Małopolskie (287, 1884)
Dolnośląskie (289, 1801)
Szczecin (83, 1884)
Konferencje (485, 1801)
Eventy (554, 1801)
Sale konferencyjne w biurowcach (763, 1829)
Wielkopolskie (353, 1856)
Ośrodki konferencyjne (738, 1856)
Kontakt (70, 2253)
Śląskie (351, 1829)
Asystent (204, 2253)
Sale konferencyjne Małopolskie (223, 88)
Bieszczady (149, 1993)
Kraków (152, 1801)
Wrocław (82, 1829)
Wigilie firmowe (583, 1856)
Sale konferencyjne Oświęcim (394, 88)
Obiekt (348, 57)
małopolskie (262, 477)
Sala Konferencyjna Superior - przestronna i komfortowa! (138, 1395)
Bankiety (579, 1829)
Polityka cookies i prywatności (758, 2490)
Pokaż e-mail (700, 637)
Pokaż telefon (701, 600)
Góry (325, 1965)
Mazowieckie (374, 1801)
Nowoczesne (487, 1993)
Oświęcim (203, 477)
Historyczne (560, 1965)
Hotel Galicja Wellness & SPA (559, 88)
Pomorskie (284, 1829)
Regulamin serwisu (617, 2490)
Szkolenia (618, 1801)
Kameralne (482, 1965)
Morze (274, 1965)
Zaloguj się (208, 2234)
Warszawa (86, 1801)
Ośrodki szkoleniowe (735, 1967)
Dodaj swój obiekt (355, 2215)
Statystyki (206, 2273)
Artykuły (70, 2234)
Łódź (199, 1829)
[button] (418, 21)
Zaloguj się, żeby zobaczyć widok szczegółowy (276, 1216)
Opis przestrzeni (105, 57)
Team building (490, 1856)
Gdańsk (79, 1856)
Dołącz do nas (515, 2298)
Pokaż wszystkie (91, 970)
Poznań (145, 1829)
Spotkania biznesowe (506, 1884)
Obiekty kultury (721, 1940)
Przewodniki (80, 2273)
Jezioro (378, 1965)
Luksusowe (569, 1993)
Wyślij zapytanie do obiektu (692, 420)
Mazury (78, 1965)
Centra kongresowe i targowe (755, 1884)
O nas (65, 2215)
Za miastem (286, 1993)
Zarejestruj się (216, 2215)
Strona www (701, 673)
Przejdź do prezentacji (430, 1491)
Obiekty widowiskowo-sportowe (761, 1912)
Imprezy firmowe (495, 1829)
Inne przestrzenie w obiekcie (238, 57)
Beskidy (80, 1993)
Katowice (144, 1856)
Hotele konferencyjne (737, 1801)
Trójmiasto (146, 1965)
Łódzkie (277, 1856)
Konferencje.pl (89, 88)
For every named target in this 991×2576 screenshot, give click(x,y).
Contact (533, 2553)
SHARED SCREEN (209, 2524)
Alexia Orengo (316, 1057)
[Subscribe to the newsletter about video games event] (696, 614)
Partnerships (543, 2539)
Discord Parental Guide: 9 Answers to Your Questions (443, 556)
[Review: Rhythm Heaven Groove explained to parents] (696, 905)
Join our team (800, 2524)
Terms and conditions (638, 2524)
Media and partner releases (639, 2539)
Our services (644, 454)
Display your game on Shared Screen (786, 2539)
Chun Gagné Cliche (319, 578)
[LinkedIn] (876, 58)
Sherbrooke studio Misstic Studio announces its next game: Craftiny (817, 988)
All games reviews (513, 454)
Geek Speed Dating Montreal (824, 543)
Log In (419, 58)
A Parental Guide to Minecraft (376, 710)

■ ■ ■ ■

If a line falls between the first line of the entries and the line containing "Konferencje.pl (89, 88)", or is one of those two, restate it word for word; leave all other lines out.

* [RESPONSE]
Małopolskie (287, 1884)
Dolnośląskie (289, 1801)
Szczecin (83, 1884)
Konferencje (485, 1801)
Eventy (554, 1801)
Sale konferencyjne w biurowcach (763, 1829)
Wielkopolskie (353, 1856)
Ośrodki konferencyjne (738, 1856)
Kontakt (70, 2253)
Śląskie (351, 1829)
Asystent (204, 2253)
Sale konferencyjne Małopolskie (223, 88)
Bieszczady (149, 1993)
Kraków (152, 1801)
Wrocław (82, 1829)
Wigilie firmowe (583, 1856)
Sale konferencyjne Oświęcim (394, 88)
Obiekt (348, 57)
małopolskie (262, 477)
Sala Konferencyjna Superior - przestronna i komfortowa! (138, 1395)
Bankiety (579, 1829)
Polityka cookies i prywatności (758, 2490)
Pokaż e-mail (700, 637)
Pokaż telefon (701, 600)
Góry (325, 1965)
Mazowieckie (374, 1801)
Nowoczesne (487, 1993)
Oświęcim (203, 477)
Historyczne (560, 1965)
Hotel Galicja Wellness & SPA (559, 88)
Pomorskie (284, 1829)
Regulamin serwisu (617, 2490)
Szkolenia (618, 1801)
Kameralne (482, 1965)
Morze (274, 1965)
Zaloguj się (208, 2234)
Warszawa (86, 1801)
Ośrodki szkoleniowe (735, 1967)
Dodaj swój obiekt (355, 2215)
Statystyki (206, 2273)
Artykuły (70, 2234)
Łódź (199, 1829)
[button] (418, 21)
Zaloguj się, żeby zobaczyć widok szczegółowy (276, 1216)
Opis przestrzeni (105, 57)
Team building (490, 1856)
Gdańsk (79, 1856)
Dołącz do nas (515, 2298)
Pokaż wszystkie (91, 970)
Poznań (145, 1829)
Spotkania biznesowe (506, 1884)
Obiekty kultury (721, 1940)
Przewodniki (80, 2273)
Jezioro (378, 1965)
Luksusowe (569, 1993)
Wyślij zapytanie do obiektu (692, 420)
Mazury (78, 1965)
Centra kongresowe i targowe (755, 1884)
O nas (65, 2215)
Za miastem (286, 1993)
Zarejestruj się (216, 2215)
Strona www (701, 673)
Przejdź do prezentacji (430, 1491)
Obiekty widowiskowo-sportowe (761, 1912)
Imprezy firmowe (495, 1829)
Inne przestrzenie w obiekcie (238, 57)
Beskidy (80, 1993)
Katowice (144, 1856)
Hotele konferencyjne (737, 1801)
Trójmiasto (146, 1965)
Łódzkie (277, 1856)
Konferencje.pl (89, 88)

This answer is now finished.